Esquivel said that he doesn’t think there is one factor contributing to the thefts and burglaries, especially because all of the incidents are so widespread, but he said that the same individual might have committed some of the offenses.

“The guy we arrested for the stolen car is [a suspect] in some of the entering autos,” Esquivel said.

Esquivel said that BPS is trying to combat the problem by increasing neighborhood patrols and conducing more field interviews, especially at night, but some nights conducting field interviews is tough when officers are responding to back-to-back calls on busy nights.

“It’s tough, and we’ll end up locking a couple of people, and we’ll see it slow down a bit because we may have gotten a couple of the main guys,” Esquivel said.

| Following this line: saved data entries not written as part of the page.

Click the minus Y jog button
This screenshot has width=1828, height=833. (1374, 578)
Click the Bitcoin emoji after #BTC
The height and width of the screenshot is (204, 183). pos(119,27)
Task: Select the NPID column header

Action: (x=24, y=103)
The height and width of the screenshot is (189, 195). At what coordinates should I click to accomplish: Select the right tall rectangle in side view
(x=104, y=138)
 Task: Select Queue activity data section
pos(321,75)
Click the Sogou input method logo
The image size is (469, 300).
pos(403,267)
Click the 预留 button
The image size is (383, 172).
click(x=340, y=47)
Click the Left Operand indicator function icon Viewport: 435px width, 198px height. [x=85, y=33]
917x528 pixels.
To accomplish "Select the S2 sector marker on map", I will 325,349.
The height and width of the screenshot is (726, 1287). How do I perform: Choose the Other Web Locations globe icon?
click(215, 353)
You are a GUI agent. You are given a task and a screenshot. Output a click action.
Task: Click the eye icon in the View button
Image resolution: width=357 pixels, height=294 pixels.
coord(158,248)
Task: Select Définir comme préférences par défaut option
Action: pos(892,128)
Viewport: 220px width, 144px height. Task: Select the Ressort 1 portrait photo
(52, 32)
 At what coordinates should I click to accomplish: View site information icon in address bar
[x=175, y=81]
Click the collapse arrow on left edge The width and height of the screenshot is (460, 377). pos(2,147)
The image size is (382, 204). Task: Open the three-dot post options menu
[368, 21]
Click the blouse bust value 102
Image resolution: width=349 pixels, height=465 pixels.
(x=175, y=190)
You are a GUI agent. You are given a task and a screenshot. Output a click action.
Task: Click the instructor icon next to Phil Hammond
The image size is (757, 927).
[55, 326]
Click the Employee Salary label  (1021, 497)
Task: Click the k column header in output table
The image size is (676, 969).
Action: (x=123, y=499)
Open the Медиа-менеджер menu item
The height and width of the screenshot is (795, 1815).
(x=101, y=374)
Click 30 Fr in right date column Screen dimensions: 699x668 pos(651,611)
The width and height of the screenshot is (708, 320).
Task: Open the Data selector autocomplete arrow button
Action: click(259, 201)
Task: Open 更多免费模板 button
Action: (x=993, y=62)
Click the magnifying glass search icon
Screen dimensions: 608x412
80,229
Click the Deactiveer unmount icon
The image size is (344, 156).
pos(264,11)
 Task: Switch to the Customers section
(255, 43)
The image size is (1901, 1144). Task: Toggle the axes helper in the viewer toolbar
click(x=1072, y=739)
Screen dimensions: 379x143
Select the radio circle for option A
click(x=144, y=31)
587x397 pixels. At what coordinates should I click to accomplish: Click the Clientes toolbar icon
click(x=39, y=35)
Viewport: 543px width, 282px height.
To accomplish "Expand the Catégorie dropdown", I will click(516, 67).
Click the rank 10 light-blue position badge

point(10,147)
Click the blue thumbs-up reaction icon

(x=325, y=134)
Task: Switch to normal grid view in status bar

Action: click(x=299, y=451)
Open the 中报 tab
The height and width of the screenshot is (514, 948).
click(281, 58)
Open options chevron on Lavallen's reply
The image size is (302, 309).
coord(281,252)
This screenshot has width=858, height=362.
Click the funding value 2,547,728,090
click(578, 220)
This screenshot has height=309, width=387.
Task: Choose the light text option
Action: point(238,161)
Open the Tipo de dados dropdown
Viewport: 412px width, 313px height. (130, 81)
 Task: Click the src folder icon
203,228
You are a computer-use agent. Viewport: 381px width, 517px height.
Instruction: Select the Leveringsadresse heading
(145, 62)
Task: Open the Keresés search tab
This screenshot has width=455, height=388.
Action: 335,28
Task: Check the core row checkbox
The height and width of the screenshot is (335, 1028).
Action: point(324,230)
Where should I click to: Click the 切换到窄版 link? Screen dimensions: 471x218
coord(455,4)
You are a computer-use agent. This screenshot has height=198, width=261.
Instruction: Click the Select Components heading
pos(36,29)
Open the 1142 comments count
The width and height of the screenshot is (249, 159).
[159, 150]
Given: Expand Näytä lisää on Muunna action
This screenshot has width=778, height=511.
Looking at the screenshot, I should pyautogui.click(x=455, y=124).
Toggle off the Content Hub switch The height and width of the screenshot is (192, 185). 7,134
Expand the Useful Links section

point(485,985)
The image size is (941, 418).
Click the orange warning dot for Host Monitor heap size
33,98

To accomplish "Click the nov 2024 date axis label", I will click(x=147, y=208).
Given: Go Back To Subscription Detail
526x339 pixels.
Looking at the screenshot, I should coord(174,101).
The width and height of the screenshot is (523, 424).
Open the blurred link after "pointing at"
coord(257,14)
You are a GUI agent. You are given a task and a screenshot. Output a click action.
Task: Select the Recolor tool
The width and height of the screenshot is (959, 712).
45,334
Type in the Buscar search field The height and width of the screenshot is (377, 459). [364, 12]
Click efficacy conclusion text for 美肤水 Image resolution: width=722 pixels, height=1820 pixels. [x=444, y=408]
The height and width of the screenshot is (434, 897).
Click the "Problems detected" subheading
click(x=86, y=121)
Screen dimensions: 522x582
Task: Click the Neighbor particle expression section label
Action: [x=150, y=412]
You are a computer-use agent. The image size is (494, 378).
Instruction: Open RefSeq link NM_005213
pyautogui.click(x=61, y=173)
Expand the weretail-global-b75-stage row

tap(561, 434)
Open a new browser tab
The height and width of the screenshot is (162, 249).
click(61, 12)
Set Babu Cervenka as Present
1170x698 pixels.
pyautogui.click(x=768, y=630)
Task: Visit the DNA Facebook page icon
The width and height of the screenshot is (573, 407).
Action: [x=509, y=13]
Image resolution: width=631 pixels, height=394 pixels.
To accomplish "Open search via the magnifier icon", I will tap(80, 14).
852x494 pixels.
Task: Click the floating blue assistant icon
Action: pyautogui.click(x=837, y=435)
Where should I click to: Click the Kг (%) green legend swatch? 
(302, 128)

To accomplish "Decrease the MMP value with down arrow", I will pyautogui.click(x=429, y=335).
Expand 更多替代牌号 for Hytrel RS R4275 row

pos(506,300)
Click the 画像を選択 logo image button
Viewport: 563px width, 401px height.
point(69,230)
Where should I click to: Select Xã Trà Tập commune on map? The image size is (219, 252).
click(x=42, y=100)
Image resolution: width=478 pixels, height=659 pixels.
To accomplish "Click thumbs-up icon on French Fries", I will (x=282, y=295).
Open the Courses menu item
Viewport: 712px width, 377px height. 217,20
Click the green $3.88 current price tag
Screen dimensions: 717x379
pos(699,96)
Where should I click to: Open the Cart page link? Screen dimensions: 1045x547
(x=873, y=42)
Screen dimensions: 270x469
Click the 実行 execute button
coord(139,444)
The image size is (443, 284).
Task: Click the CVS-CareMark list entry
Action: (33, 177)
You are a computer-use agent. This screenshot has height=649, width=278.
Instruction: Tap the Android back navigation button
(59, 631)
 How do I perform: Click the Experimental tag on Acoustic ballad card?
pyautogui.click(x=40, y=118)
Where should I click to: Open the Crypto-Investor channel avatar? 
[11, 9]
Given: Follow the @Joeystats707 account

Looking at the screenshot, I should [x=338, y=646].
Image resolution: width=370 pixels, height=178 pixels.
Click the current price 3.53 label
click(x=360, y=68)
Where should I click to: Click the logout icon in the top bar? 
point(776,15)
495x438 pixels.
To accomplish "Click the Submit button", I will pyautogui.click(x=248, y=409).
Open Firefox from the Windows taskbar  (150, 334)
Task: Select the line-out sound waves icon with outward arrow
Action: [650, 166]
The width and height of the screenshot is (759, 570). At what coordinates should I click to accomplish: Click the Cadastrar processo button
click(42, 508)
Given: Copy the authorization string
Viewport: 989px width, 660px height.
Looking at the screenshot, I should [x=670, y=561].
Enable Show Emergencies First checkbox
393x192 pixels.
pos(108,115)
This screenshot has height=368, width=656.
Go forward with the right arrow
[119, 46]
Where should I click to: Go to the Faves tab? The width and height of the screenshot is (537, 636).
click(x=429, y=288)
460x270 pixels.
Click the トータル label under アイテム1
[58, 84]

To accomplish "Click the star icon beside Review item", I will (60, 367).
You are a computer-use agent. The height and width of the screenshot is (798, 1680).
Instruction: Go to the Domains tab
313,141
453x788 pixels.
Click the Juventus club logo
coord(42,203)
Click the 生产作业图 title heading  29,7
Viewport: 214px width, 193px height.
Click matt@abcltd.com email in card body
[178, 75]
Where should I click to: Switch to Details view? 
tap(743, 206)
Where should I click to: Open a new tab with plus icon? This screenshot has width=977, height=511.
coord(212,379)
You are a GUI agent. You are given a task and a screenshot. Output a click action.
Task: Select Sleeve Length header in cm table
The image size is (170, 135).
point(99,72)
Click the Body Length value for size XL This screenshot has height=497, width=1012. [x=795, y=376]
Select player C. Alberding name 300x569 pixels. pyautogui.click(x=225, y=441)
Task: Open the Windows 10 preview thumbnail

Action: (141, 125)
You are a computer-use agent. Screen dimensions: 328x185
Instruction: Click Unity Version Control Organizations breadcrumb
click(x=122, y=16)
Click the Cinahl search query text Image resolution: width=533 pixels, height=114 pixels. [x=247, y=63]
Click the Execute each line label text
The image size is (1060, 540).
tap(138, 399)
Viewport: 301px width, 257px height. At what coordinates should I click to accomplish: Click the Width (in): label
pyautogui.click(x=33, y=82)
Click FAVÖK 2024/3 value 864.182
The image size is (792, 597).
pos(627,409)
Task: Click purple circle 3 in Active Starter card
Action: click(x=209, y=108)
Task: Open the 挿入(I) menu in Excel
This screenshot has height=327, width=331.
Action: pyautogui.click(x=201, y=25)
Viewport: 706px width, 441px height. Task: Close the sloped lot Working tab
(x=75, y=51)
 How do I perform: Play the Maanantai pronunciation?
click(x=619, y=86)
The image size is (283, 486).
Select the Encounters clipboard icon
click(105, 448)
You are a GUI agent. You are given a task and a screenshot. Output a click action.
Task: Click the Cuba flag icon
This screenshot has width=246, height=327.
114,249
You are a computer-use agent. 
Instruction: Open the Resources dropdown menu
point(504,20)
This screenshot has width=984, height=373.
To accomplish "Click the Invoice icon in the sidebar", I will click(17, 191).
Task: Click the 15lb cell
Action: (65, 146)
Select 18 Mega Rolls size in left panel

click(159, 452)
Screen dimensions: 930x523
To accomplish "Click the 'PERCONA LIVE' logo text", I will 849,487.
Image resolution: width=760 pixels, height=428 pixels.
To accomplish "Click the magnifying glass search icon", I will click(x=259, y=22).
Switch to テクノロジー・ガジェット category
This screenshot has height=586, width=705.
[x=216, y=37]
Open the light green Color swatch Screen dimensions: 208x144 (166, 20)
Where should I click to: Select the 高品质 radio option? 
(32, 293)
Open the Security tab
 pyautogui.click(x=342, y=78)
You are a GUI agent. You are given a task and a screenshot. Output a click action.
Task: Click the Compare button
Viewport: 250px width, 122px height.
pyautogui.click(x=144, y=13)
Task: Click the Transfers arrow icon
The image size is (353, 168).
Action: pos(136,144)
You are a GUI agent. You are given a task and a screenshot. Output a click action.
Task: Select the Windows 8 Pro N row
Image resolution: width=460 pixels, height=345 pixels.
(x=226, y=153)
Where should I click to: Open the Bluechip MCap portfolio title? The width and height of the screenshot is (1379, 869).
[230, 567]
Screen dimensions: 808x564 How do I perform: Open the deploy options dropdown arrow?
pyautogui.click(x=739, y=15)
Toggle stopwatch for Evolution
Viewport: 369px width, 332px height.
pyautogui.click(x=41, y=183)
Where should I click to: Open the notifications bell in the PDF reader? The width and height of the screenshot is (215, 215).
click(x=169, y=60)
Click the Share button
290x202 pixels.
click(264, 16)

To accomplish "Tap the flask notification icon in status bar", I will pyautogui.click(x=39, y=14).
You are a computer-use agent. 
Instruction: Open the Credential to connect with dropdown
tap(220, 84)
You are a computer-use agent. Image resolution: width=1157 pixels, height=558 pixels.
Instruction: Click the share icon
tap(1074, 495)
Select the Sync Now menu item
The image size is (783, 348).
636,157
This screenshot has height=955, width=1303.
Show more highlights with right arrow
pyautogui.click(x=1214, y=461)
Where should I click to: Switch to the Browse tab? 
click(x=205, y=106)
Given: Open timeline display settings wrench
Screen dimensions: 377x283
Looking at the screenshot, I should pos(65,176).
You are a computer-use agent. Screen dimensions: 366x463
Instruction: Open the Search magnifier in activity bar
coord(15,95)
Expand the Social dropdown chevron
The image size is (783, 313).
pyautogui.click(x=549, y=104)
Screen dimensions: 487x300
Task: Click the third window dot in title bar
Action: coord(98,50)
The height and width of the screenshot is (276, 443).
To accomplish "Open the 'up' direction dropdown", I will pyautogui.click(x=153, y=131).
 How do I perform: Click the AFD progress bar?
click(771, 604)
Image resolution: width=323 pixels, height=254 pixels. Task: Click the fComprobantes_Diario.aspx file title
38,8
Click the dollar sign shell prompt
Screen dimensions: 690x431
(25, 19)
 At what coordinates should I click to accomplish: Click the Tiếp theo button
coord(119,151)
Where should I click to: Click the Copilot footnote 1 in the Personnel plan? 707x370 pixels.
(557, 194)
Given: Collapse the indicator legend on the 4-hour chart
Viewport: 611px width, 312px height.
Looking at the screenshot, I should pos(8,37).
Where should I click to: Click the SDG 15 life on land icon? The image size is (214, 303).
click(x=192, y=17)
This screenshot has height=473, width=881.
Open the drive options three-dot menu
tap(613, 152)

According to Georgia code, the difference between a burglary and theft by taking depends from where the property was stolen.

“A person commits the offense of burglary in the first degree when, without authority and with the intent to commit a felony or theft therein, he or she enters or remains within an occupied, unoccupied, or vacant dwelling house of another or any building, vehicle, railroad car, watercraft, aircraft, or other such structure designed for use as the dwelling of another,” O.C.G.A. § 16-7-1 reads.

Whereas the “theft by taking” offense defined in O.C.G.A. § 16-8-2 is much more general, stating, “A person commits the offense of theft by taking when he unlawfully takes or, being in lawful possession thereof, unlawfully appropriates any property of another with the intention of depriving him of the property, regardless of the manner in which the property is taken…”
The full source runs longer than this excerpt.